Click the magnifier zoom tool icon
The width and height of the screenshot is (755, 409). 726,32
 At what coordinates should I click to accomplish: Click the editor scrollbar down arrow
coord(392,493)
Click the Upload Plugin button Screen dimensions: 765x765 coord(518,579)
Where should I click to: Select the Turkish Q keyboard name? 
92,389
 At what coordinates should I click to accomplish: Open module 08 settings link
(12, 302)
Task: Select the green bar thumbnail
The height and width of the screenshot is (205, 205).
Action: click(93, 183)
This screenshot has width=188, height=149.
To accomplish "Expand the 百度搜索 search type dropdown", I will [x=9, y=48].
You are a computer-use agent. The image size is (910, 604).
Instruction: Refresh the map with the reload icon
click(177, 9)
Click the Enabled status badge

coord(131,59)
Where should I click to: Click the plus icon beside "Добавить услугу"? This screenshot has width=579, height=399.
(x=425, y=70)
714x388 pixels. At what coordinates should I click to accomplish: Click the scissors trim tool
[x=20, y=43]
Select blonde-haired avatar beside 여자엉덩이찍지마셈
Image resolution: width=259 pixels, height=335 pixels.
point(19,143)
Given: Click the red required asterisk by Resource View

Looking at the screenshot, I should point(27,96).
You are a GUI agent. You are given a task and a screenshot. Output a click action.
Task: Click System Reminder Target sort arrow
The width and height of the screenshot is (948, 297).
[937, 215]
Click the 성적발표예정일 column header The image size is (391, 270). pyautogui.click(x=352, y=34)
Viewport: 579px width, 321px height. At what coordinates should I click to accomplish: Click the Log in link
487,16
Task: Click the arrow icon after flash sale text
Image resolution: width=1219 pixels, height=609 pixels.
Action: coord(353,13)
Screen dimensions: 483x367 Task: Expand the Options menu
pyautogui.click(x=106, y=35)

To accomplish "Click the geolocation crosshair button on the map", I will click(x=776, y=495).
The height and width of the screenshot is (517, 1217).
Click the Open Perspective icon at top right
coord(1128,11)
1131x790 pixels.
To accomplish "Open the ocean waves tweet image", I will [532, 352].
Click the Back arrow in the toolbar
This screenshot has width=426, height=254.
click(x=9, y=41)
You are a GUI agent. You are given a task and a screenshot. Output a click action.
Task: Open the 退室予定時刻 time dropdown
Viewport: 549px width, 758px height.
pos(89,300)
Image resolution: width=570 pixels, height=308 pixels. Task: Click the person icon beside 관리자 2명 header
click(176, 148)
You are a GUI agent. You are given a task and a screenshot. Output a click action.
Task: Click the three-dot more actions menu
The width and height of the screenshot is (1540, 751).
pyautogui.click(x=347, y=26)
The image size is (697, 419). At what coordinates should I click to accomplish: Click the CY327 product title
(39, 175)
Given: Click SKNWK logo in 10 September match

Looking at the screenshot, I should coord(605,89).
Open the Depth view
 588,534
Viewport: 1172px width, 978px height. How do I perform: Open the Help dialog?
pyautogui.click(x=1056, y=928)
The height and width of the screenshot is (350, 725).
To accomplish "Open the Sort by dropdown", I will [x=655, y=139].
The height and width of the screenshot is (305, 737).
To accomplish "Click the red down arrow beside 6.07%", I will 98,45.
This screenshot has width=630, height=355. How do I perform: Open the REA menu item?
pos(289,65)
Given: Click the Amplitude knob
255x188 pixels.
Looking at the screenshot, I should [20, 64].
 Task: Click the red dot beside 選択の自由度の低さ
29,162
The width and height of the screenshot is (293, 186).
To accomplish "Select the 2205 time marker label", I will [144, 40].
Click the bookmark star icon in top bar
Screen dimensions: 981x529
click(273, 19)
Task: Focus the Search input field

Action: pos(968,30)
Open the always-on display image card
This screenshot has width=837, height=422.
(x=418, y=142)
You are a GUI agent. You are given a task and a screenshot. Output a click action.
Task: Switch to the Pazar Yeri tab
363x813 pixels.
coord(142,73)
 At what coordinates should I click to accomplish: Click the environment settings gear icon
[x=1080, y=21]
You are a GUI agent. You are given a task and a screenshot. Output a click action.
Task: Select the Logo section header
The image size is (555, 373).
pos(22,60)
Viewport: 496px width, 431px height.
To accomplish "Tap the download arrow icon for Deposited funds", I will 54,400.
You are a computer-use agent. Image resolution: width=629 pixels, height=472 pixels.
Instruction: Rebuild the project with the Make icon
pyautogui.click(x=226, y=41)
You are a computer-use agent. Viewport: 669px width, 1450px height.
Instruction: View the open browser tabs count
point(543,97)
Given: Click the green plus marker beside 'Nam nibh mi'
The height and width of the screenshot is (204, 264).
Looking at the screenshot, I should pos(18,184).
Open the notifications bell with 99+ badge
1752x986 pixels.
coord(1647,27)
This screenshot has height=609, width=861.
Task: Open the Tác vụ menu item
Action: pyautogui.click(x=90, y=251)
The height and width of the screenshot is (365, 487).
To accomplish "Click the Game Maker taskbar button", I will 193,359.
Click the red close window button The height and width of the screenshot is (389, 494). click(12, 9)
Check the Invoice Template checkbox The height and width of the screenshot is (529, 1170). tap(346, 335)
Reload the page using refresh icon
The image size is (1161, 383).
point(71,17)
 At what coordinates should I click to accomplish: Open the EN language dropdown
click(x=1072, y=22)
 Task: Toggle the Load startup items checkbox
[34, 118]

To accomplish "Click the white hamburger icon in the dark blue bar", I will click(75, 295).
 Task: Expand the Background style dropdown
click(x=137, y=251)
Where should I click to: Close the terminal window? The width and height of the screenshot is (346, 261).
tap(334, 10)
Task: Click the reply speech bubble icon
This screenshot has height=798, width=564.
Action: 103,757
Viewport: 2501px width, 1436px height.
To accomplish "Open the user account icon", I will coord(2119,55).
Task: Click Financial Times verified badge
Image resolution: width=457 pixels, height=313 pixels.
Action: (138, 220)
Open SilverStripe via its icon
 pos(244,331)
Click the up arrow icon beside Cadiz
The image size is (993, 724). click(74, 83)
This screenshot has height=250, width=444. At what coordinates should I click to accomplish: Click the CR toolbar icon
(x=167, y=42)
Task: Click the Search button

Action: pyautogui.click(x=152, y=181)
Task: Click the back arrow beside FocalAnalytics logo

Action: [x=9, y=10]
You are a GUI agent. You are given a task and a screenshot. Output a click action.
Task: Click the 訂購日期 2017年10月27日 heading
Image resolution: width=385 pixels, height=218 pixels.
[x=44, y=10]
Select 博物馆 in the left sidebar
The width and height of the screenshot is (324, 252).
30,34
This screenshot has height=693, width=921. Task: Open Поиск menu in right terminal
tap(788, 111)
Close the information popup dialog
----
TASK BRIEF: Set down the material above exactly, in full.

OUTPUT:
Click the magnifier zoom tool icon
The width and height of the screenshot is (755, 409). 726,32
 At what coordinates should I click to accomplish: Click the editor scrollbar down arrow
coord(392,493)
Click the Upload Plugin button Screen dimensions: 765x765 coord(518,579)
Where should I click to: Select the Turkish Q keyboard name? 
92,389
 At what coordinates should I click to accomplish: Open module 08 settings link
(12, 302)
Task: Select the green bar thumbnail
The height and width of the screenshot is (205, 205).
Action: click(93, 183)
This screenshot has width=188, height=149.
To accomplish "Expand the 百度搜索 search type dropdown", I will [x=9, y=48].
You are a computer-use agent. The image size is (910, 604).
Instruction: Refresh the map with the reload icon
click(177, 9)
Click the Enabled status badge

coord(131,59)
Where should I click to: Click the plus icon beside "Добавить услугу"? This screenshot has width=579, height=399.
(x=425, y=70)
714x388 pixels. At what coordinates should I click to accomplish: Click the scissors trim tool
[x=20, y=43]
Select blonde-haired avatar beside 여자엉덩이찍지마셈
Image resolution: width=259 pixels, height=335 pixels.
point(19,143)
Given: Click the red required asterisk by Resource View

Looking at the screenshot, I should point(27,96).
You are a GUI agent. You are given a task and a screenshot. Output a click action.
Task: Click System Reminder Target sort arrow
The width and height of the screenshot is (948, 297).
[937, 215]
Click the 성적발표예정일 column header The image size is (391, 270). pyautogui.click(x=352, y=34)
Viewport: 579px width, 321px height. At what coordinates should I click to accomplish: Click the Log in link
487,16
Task: Click the arrow icon after flash sale text
Image resolution: width=1219 pixels, height=609 pixels.
Action: coord(353,13)
Screen dimensions: 483x367 Task: Expand the Options menu
pyautogui.click(x=106, y=35)

To accomplish "Click the geolocation crosshair button on the map", I will click(x=776, y=495).
The height and width of the screenshot is (517, 1217).
Click the Open Perspective icon at top right
coord(1128,11)
1131x790 pixels.
To accomplish "Open the ocean waves tweet image", I will [532, 352].
Click the Back arrow in the toolbar
This screenshot has width=426, height=254.
click(x=9, y=41)
You are a GUI agent. You are given a task and a screenshot. Output a click action.
Task: Open the 退室予定時刻 time dropdown
Viewport: 549px width, 758px height.
pos(89,300)
Image resolution: width=570 pixels, height=308 pixels. Task: Click the person icon beside 관리자 2명 header
click(176, 148)
You are a GUI agent. You are given a task and a screenshot. Output a click action.
Task: Click the three-dot more actions menu
The width and height of the screenshot is (1540, 751).
pyautogui.click(x=347, y=26)
The image size is (697, 419). At what coordinates should I click to accomplish: Click the CY327 product title
(39, 175)
Given: Click SKNWK logo in 10 September match

Looking at the screenshot, I should coord(605,89).
Open the Depth view
 588,534
Viewport: 1172px width, 978px height. How do I perform: Open the Help dialog?
pyautogui.click(x=1056, y=928)
The height and width of the screenshot is (350, 725).
To accomplish "Open the Sort by dropdown", I will [x=655, y=139].
The height and width of the screenshot is (305, 737).
To accomplish "Click the red down arrow beside 6.07%", I will 98,45.
This screenshot has width=630, height=355. How do I perform: Open the REA menu item?
pos(289,65)
Given: Click the Amplitude knob
255x188 pixels.
Looking at the screenshot, I should [20, 64].
 Task: Click the red dot beside 選択の自由度の低さ
29,162
The width and height of the screenshot is (293, 186).
To accomplish "Select the 2205 time marker label", I will [144, 40].
Click the bookmark star icon in top bar
Screen dimensions: 981x529
click(273, 19)
Task: Focus the Search input field

Action: pos(968,30)
Open the always-on display image card
This screenshot has width=837, height=422.
(x=418, y=142)
You are a GUI agent. You are given a task and a screenshot. Output a click action.
Task: Switch to the Pazar Yeri tab
363x813 pixels.
coord(142,73)
 At what coordinates should I click to accomplish: Click the environment settings gear icon
[x=1080, y=21]
You are a GUI agent. You are given a task and a screenshot. Output a click action.
Task: Select the Logo section header
The image size is (555, 373).
pos(22,60)
Viewport: 496px width, 431px height.
To accomplish "Tap the download arrow icon for Deposited funds", I will 54,400.
You are a computer-use agent. Image resolution: width=629 pixels, height=472 pixels.
Instruction: Rebuild the project with the Make icon
pyautogui.click(x=226, y=41)
You are a computer-use agent. Viewport: 669px width, 1450px height.
Instruction: View the open browser tabs count
point(543,97)
Given: Click the green plus marker beside 'Nam nibh mi'
The height and width of the screenshot is (204, 264).
Looking at the screenshot, I should pos(18,184).
Open the notifications bell with 99+ badge
1752x986 pixels.
coord(1647,27)
This screenshot has height=609, width=861.
Task: Open the Tác vụ menu item
Action: pyautogui.click(x=90, y=251)
The height and width of the screenshot is (365, 487).
To accomplish "Click the Game Maker taskbar button", I will 193,359.
Click the red close window button The height and width of the screenshot is (389, 494). click(12, 9)
Check the Invoice Template checkbox The height and width of the screenshot is (529, 1170). tap(346, 335)
Reload the page using refresh icon
The image size is (1161, 383).
point(71,17)
 At what coordinates should I click to accomplish: Open the EN language dropdown
click(x=1072, y=22)
 Task: Toggle the Load startup items checkbox
[34, 118]

To accomplish "Click the white hamburger icon in the dark blue bar", I will click(75, 295).
 Task: Expand the Background style dropdown
click(x=137, y=251)
Where should I click to: Close the terminal window? The width and height of the screenshot is (346, 261).
tap(334, 10)
Task: Click the reply speech bubble icon
This screenshot has height=798, width=564.
Action: 103,757
Viewport: 2501px width, 1436px height.
To accomplish "Open the user account icon", I will coord(2119,55).
Task: Click Financial Times verified badge
Image resolution: width=457 pixels, height=313 pixels.
Action: (138, 220)
Open SilverStripe via its icon
 pos(244,331)
Click the up arrow icon beside Cadiz
The image size is (993, 724). click(74, 83)
This screenshot has height=250, width=444. At what coordinates should I click to accomplish: Click the CR toolbar icon
(x=167, y=42)
Task: Click the Search button

Action: pyautogui.click(x=152, y=181)
Task: Click the back arrow beside FocalAnalytics logo

Action: [x=9, y=10]
You are a GUI agent. You are given a task and a screenshot. Output a click action.
Task: Click the 訂購日期 2017年10月27日 heading
Image resolution: width=385 pixels, height=218 pixels.
[x=44, y=10]
Select 博物馆 in the left sidebar
The width and height of the screenshot is (324, 252).
30,34
This screenshot has height=693, width=921. Task: Open Поиск menu in right terminal
tap(788, 111)
Close the information popup dialog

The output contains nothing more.